Primero, no dejes que las canas se apoderen de tu cabeza, quizá hay quienes te dicen: ¿tenés canas? no se notan… pero vos sí las notas, entonces, no te dio el presupuesto para ir a la peluquería, comprate la tintura y teñite vos.  Después de la tintura, baño de crema. Hoy casi todas las tinturas traen un acondicionador especial, ponételo, envolvete la cabeza con una bolsa plástica (por favor, solo la cabeza, no la cara) y agarrás una toalla, la ponés en el agua más caliente que soportes, la escurrís y te envolvés la cabeza arriba del plástico. Baño de crema solucionado.

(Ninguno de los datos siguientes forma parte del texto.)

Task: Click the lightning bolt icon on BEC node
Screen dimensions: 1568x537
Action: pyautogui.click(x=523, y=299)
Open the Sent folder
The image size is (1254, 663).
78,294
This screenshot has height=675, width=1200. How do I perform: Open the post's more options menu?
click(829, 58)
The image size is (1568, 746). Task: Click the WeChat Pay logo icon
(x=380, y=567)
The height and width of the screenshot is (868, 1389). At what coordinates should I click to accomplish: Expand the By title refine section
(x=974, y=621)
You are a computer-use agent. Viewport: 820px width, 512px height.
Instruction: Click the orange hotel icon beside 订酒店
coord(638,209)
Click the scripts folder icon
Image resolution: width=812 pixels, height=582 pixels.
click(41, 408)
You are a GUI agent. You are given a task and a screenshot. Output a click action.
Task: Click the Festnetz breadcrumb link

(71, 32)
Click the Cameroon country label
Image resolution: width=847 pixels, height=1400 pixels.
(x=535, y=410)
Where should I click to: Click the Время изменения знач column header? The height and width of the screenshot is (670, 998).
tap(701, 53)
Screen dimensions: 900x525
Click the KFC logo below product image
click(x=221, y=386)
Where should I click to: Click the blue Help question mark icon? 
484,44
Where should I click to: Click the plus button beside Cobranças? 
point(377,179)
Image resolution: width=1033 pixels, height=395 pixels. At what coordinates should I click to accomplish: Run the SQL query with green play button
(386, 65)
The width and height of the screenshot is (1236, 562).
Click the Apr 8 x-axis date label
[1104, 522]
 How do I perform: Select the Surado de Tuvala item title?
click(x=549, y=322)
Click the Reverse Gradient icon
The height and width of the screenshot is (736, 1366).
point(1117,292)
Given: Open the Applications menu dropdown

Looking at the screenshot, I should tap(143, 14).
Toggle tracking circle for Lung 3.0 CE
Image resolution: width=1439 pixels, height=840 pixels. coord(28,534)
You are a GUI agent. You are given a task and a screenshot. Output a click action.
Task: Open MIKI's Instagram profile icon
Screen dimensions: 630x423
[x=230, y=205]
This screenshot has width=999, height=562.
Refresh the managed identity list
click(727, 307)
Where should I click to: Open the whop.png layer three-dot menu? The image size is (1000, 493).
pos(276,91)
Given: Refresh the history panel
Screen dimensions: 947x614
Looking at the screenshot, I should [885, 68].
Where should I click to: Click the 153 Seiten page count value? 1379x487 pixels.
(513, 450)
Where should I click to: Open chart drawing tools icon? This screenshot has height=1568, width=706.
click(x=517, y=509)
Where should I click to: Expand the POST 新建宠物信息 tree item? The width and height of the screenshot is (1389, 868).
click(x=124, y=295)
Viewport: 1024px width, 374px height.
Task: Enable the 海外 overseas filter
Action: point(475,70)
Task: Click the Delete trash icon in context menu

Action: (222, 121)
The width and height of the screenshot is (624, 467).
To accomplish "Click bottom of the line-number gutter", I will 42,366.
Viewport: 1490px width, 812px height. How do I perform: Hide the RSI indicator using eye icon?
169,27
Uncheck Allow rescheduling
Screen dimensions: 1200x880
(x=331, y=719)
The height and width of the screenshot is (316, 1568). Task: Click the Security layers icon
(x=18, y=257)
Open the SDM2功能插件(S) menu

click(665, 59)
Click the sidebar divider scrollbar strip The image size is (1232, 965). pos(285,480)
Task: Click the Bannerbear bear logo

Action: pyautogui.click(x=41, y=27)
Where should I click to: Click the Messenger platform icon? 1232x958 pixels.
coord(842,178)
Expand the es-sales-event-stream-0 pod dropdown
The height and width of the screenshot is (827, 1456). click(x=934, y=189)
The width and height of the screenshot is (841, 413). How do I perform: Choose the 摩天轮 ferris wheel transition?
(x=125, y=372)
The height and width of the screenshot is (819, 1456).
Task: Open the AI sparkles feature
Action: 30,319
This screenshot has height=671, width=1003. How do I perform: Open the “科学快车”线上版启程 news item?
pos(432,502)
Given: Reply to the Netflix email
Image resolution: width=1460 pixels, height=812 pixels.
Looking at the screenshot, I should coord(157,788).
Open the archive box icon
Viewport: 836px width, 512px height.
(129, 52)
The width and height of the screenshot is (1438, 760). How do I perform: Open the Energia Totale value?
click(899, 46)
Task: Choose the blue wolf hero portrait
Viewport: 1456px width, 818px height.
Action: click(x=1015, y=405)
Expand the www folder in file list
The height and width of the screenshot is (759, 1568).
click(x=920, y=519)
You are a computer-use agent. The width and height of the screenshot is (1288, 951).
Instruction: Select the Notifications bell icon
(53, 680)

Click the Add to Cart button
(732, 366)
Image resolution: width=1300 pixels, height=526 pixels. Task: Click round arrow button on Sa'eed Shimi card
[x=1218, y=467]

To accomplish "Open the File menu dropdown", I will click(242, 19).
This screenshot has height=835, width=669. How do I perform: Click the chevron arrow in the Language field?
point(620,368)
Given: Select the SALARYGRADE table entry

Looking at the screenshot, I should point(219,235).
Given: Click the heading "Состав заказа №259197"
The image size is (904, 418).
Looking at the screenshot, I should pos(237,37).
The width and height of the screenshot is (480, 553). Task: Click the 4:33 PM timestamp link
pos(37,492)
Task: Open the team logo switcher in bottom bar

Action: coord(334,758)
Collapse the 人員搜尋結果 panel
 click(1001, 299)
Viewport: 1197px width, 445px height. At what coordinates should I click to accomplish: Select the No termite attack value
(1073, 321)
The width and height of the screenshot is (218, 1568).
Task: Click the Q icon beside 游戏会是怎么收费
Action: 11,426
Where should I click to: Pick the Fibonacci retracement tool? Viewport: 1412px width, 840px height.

Hay que pulirse la cara… ¿no tenés para comprar una crema exfoliante?, no importa, limón y azúcar, los mezclás y te exfolias con ésto.

Si tenés algún pelito en la cara, hoy hay ceras depilatorias que se ponen dos minutos al microondas, y santo remedio. La pinza es otro aliado, y para después de exfoliar y si te depilaste más aún, batí una clara de huevo, es la placenta, o sea, colágeno puro. Tomás un pincel, aunque sea sacale uno a tu hijo del colegio, lo lavás bien y te pincelás la cara. Recordá que aún estás con la crema en la cabeza.

Después de que la cara se empieza a endurecer por la clara de huevo, llena la bañera, ponele un puñado de sal gruesa para relajarte, y date un baño de inmersión. Después de 20′ abrís la ducha, te sacás la toalla y el plástico de la cabeza, y a enjuagar pelo y cara.

Al salir, te secás, ponete crema en el cuerpo, la que tengas, y en la cara, si tenés un tónico facial pasalo si no vas directo a la crema. Si no tenés otra ponete la humectante del cuerpo o de la cara.

Secate el pelo, hacete la planchita o los rulos, lo que quieras, lo importante es que te sientas bien.

Y ahora las dejo, le toca el turno a mis uñas.

Quiéranse, ser frívola y divina, es parte de eso.